Si le coup d’état de 1964 nourrit dans un premier temps la révolte artistique, l’élan créateur est toutefois brisé par l’Acte Institutionnel n° 5 du 13 décembre 1968, signant le début d’une dictature avouée où tous peuvent être censurés et arrêtés. Dès lors, chaque film devient une forme de détournement, ce que montre bien Histoires croisées. Dans Les Conspirateurs (1972), une relecture de la Conjuration du Minas à la fin du XVIIIe siècle, Joachim Pedro de Andrade utilise le prisme de l’histoire pour évoquer la tyrannie des années 1970. Les disputes du couple de la comédie érotique Guerre conjugale (1974) sont tout aussi métaphoriques. Quant à Glauber Rocha, il s’exile en 1971 pour tourner en Espagne, au Chili, au Portugal, des films toujours plus expérimentaux. Biaiser ou s’exiler deviennent les seules façons de faire du cinéma libre : le fondement même du Cinema Novo, filmer la réalité de façon frontale, s’avère impossible. Le projet du Cinema Novo meurt ainsi avec la dictature.

 

ressusciter le cinema novo

Lorsque Joachim Pedro de Andrade suit, dans Cinema Novo, Domingos de Oliveira qui s’entretient avec un banquier, une voix off indique, non sans dérision, que cette scène est vraie et qu’elle est jouée pour la première fois. Quarante ans plus tard, pour Alice de Andrade, il s’agit au contraire de retrouver le paradis perdu de la première fois et d’en mesurer la perte : c’est l’image métaphorique de la maison familiale détruite qui ouvre et ferme son film, la même maison qui accueillit les amis du Cinema Novo. De la pellicule a été retrouvée dans les ruines : c’est comme si la maison saignait du cinéma, commente Walter Lima Jr.

Ainsi le Cinema Novo vit à travers ses “enfants”, symboliques ou génétiques. Les cinéastes d’aujourd’hui s’éloignent à nouveau d’un Brésil de carte postale pour représenter un pays pauvre et en lutte.
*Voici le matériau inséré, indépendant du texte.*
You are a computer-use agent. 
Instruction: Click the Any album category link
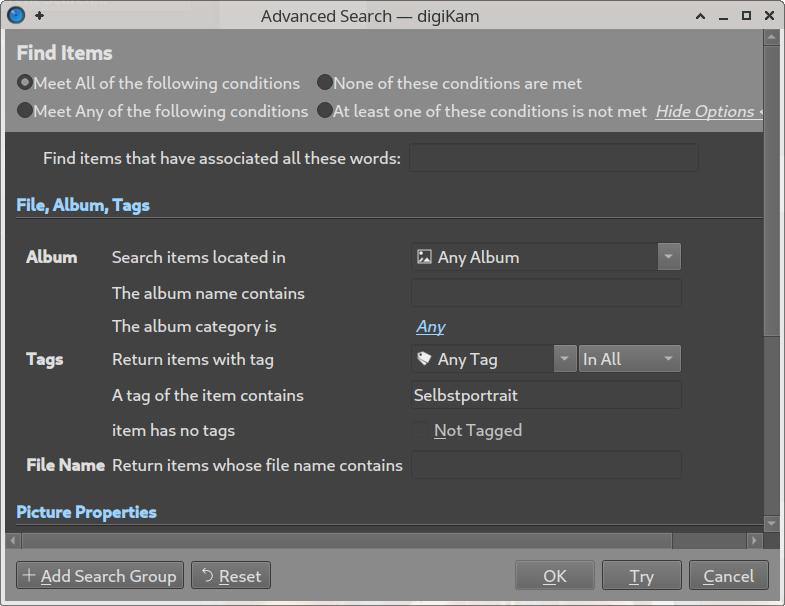tap(431, 327)
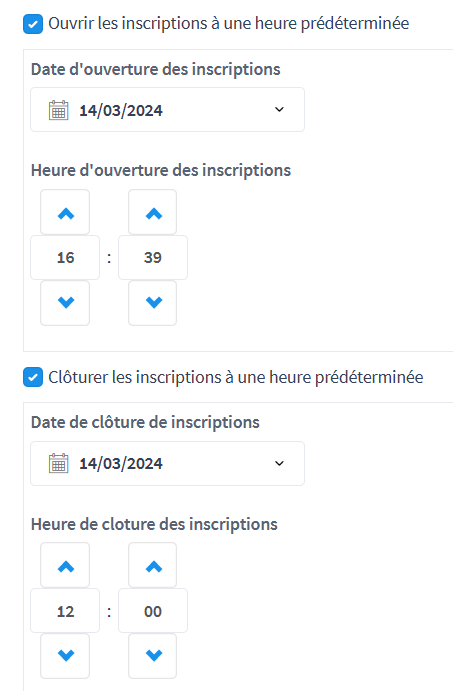
Task: Click the chevron of the opening date picker
Action: click(x=279, y=109)
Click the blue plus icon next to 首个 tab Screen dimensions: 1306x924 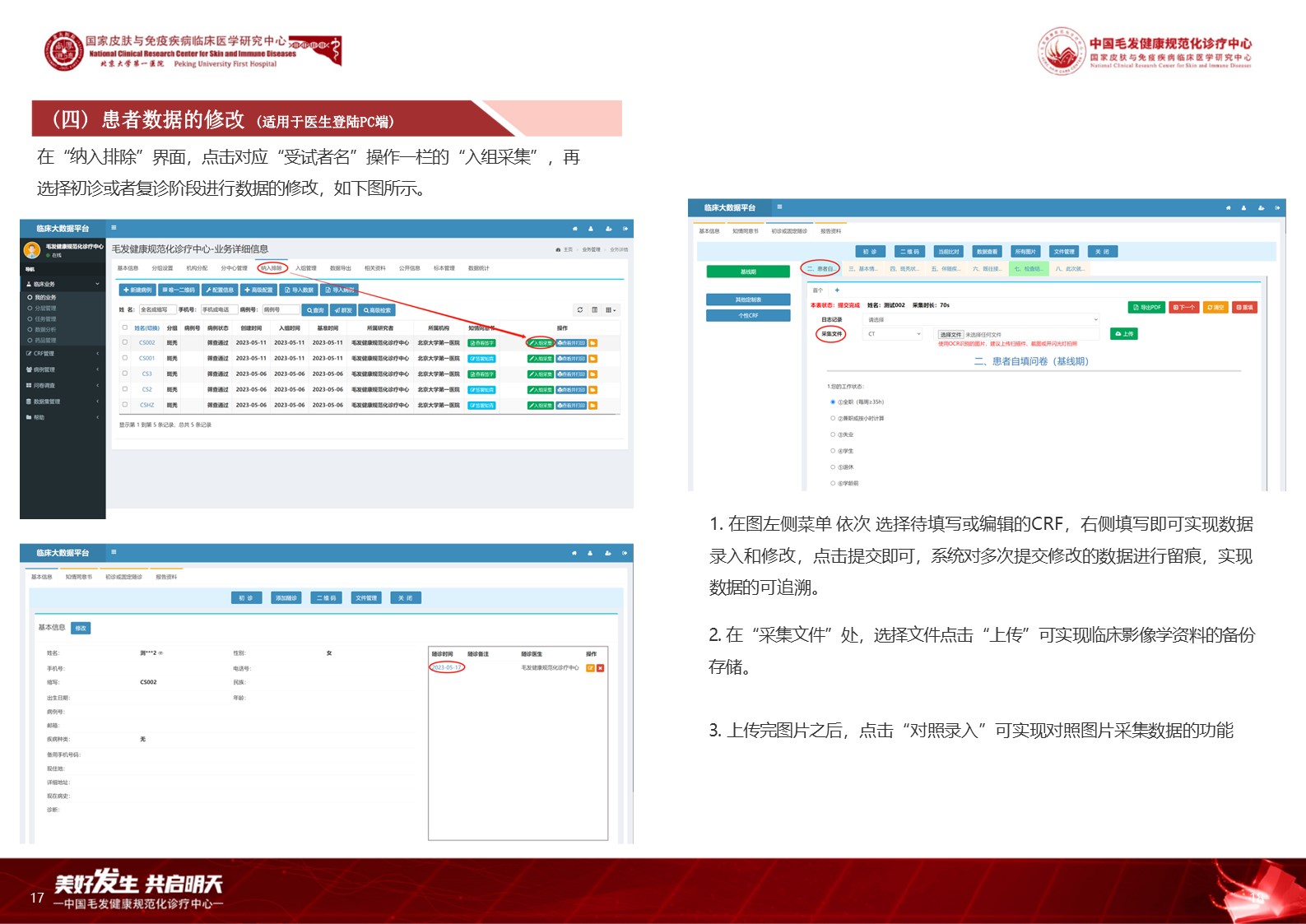[x=837, y=290]
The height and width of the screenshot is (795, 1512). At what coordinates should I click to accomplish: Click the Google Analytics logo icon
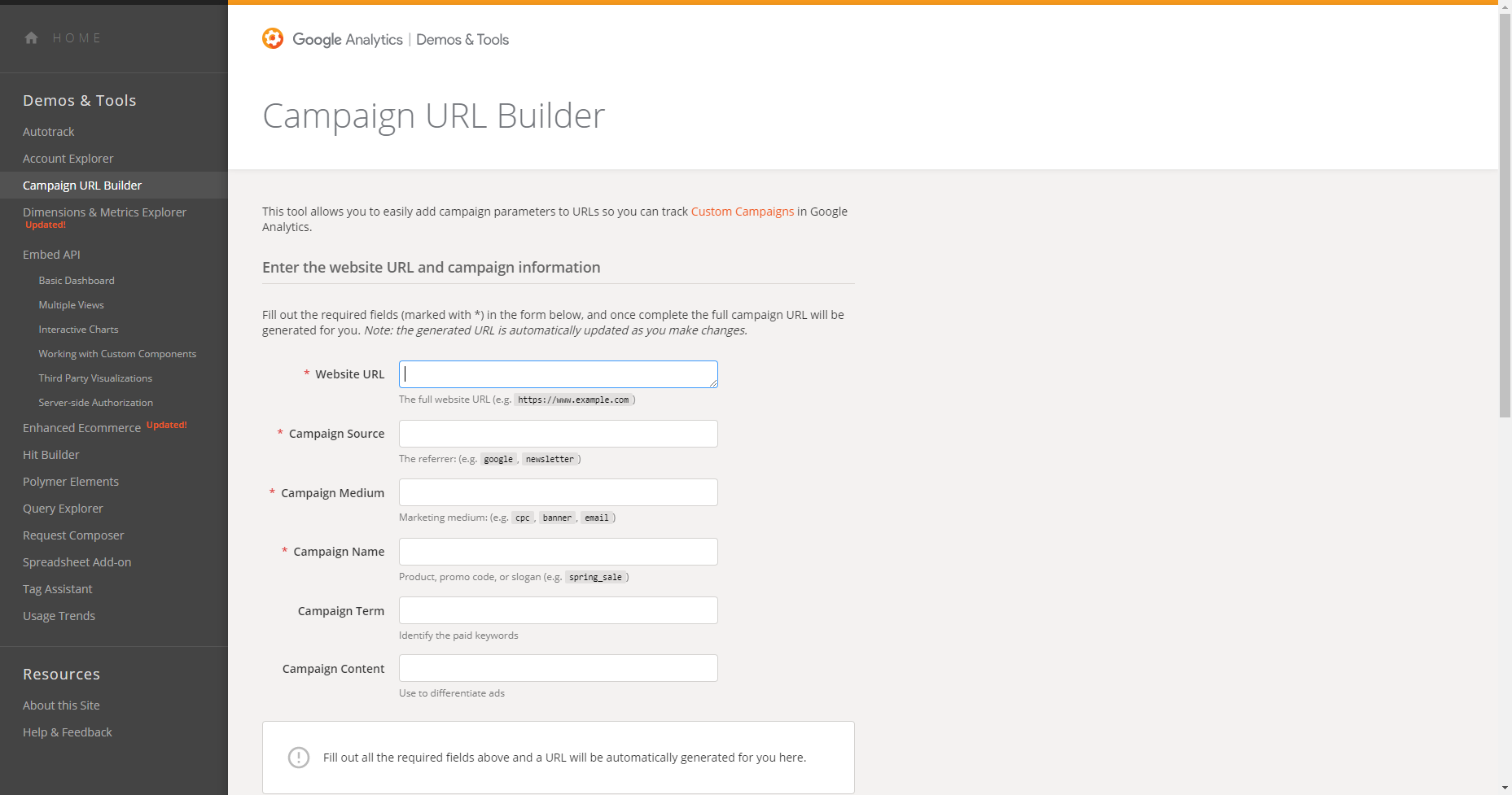[x=273, y=38]
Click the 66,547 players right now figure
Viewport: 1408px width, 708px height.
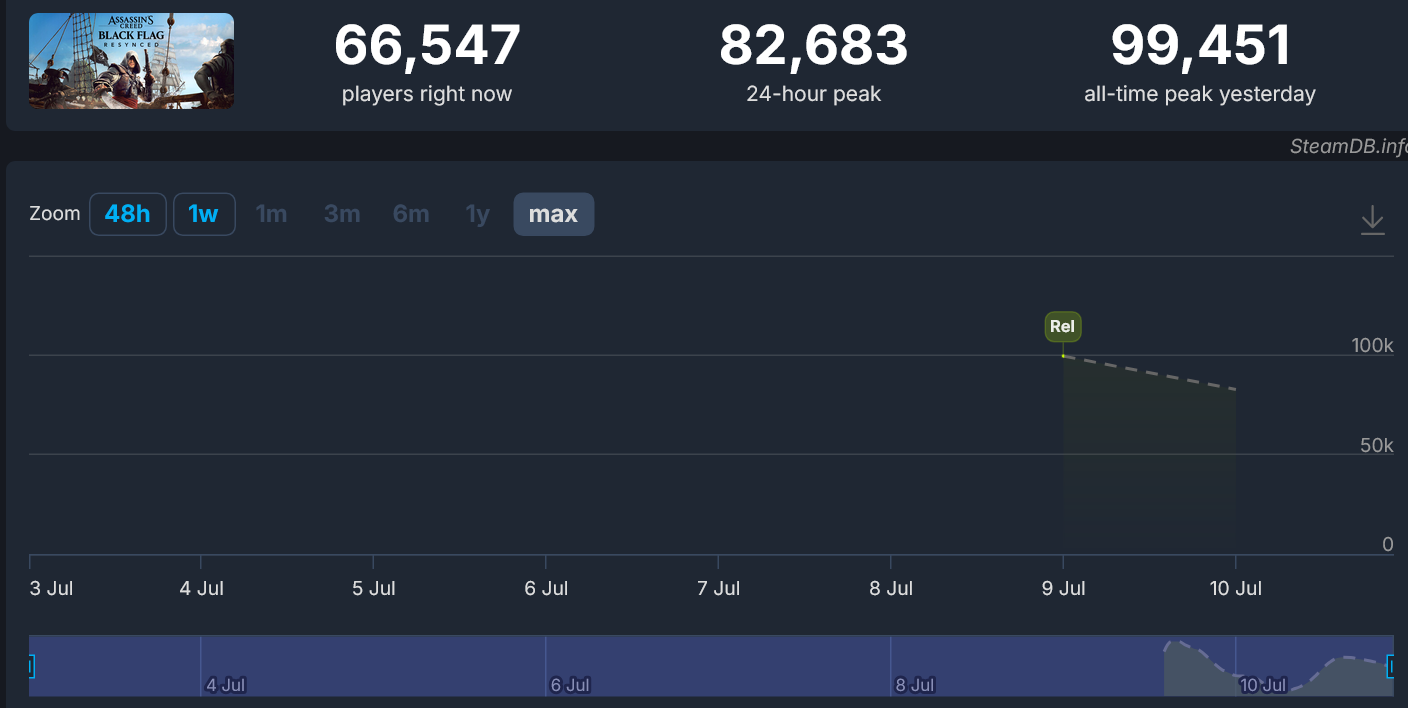pos(427,45)
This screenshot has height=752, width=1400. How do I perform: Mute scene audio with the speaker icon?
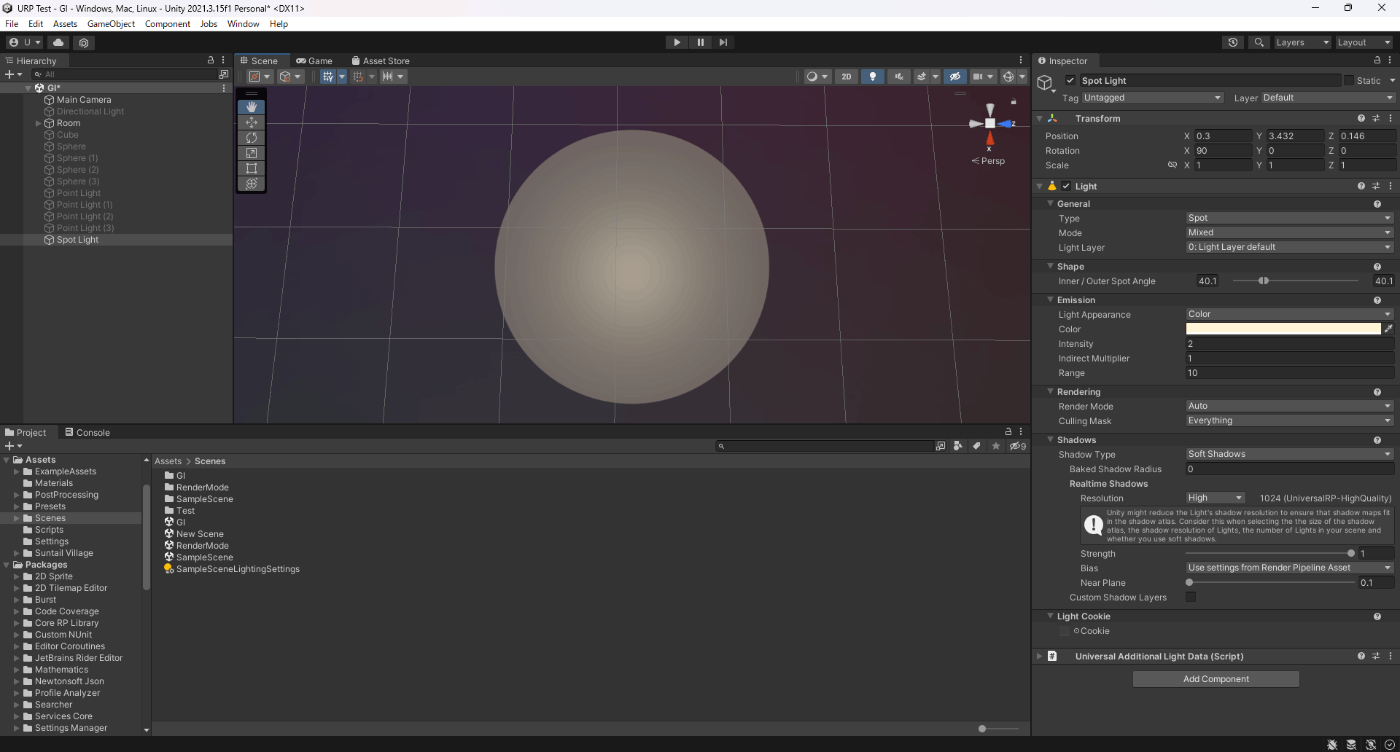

Walter Salles voit l’influence du Cinema Novo sur son cinéma dans sa façon de concevoir des personnages comme des entités politiques : la rencontre entre la femme solitaire et le petit garçon de Central Do Brasil (1998) est autant un constant social qu’un argument de mélodrame. Alice de Andrade, avec son frère et sa sœur, mais aussi Paloma Rocha, font, quant à eux, œuvre en restaurant les films de leur père ou en réalisant des films comme Histoires croisées.

Dans son film, Alice de Andrade court après l’image fuyante de son père. Lui qui choisissait de rester derrière la caméra dans Cinema Novo est démultiplié dans les premiers plans de Histoires croisées : un écran renvoie à l’infini son image en train de parler. Cette mise en abyme est la figure filée du documentaire : Nelson Pereira Dos Santos regarde dans une salle de cinéma sa propre interview de 1967 ; Sylvie Pierre et Georges Ulmann reconstituent le tournage face à Joaquim Pedro de Andrade de leur documentaire L’Arc et la flèche (1987) 2. Ce jeu de miroir prend la mesure d’une distance – creusée par l’histoire du pays – et d’un manque – la figure du père d’Alice, mort en 1988. Mais c’est en offrant la reconstitution d’un film non tourné de Joachim Pedro de Andrade que sa fille révèle son but le plus noble : donner à voir le creux de l’histoire, faire visiter les soubassements de la maison cinéma de son père. Avec des photographies et un déroulant, la jeune réalisatrice raconte ainsi Maîtres, esclaves et Cie, qui aurait dû être une grande allégorie politique, un film sur l’anthropophagie sous toutes ses formes, si le cinéaste avait eu le temps de le tourner. Pourtant, le visage d’Alice apparaît toujours riant au bord du cadre ; Histoires croisées, de même que le documentaire de Dominique Dreyfus, est moins un film empreint de saudade qu’un film qui cherche à transmettre la révolte fondatrice de ses modèles : le dragon du Cinema Novo n’en a pas fini de cracher son feu créateur.

 

Martin Drouot, janvier 2010.

 

1 Préface de La Maison Cinéma et le monde, recueil des articles de Serge Daney, P.O.L. Trafic, 2001.

2 Sylvie Pierre et Georges Ulmann réalisent en 1989, L’Homme aux cheveux bleus (50’), un portrait de Glauber Rocha (diffusion au catalogue Images de la culture).